À propos du deuxième volet – le « plan d’actions » avec la Turquie » – les autorités du pays font comme prévu monter les enchères. La seule perspective de devoir supprimer l’obligation des visas pour les citoyens turcs, qui est déjà dans la balance, fait frémir les autorités européennes, mais l’on a rien sans rien ! Elles demandent que le sort des deux millions de réfugiés déjà installés en Turquie et laissés à eux-mêmes soit amélioré, afin qu’ils ne soient pas incités à rejoindre l’Europe. L’objectif est d’obtenir également que le gouvernement turc reprenne les réfugiés refoulés d’Europe et contienne ceux qui vont continuer à entrer en Turquie pour se rendre en Europe, et enfin que le contrôle de la frontière maritime avec la Grèce soit renforcée.

Au sortir de leur sommet, les dirigeants européens avaient fait part de leur « optimisme » à propos d’un accord avec les autorités turques – l’urgence absolue – mais le ministre des affaires étrangères, Feridun Sinirlioglu, les a vite refroidis en évoquant seulement « un projet sur lequel nous travaillons », dont le volet financier est par ailleurs « inacceptable ». Trois milliards d’euros seraient réclamés, pour la seule première année… La réouverture de vagues négociations à propos de l’adhésion de la Turquie, destinées à traîner en longueur, ne suffira pas comme os donné à ronger. En se rendant à Ankara, Angela Merkel va essayer de débloquer la situation, car l’implication de la Turquie est la seule carte à jouer de disponible pour contenir l’afflux des réfugiés.

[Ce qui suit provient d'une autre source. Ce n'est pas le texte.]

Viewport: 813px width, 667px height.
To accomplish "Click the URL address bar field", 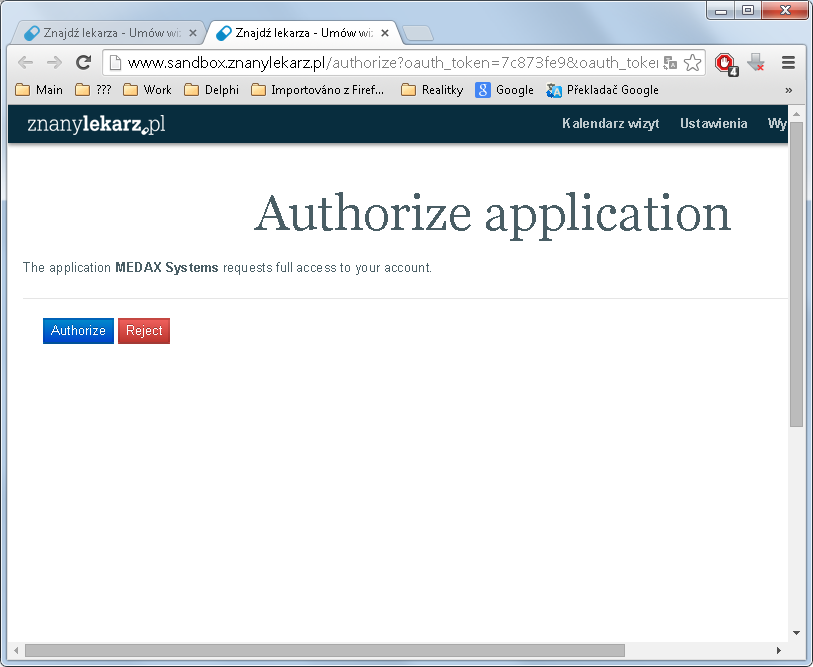I will pyautogui.click(x=384, y=63).
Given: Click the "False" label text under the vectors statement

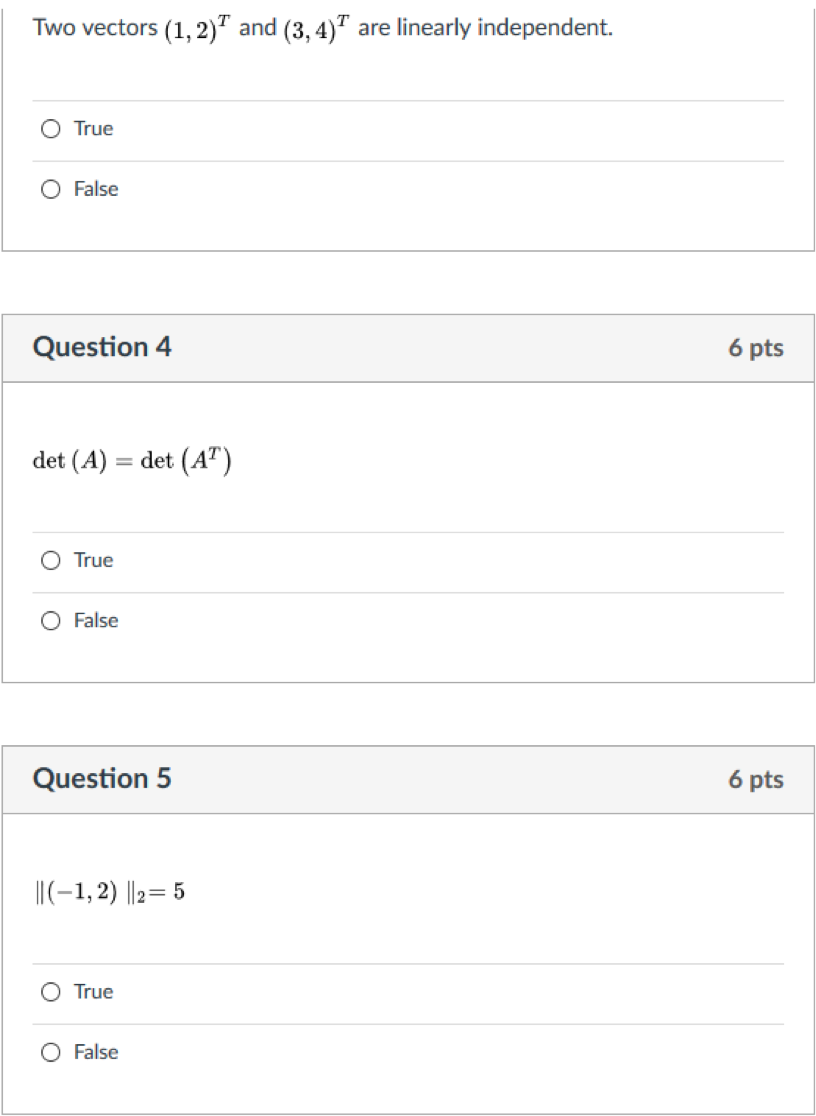Looking at the screenshot, I should (x=96, y=189).

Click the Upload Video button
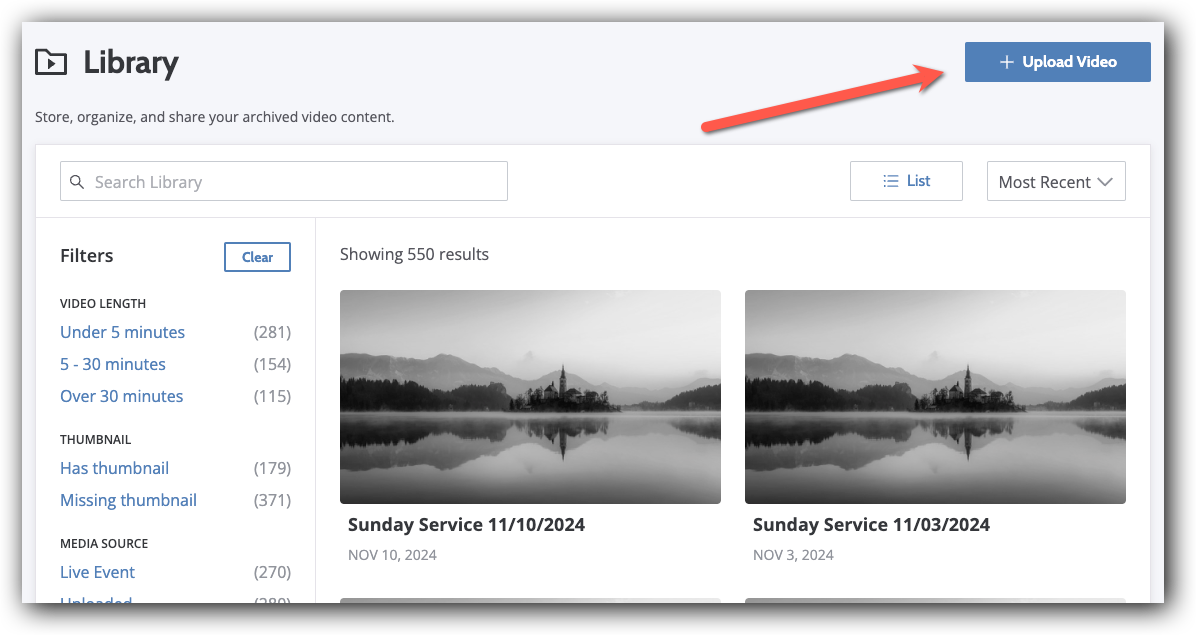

Est-ce vraiment une surprise ? Les autorités européennes se refusent à prendre à bras le corps l’accueil des réfugiés d’une guerre qui est à leur porte, et à laquelle certaines contribuent. Une femme et trois enfants se sont noyés la nuit dernière en cherchant à rejoindre l’île de Kalymnos pour trouver refuge en Europe.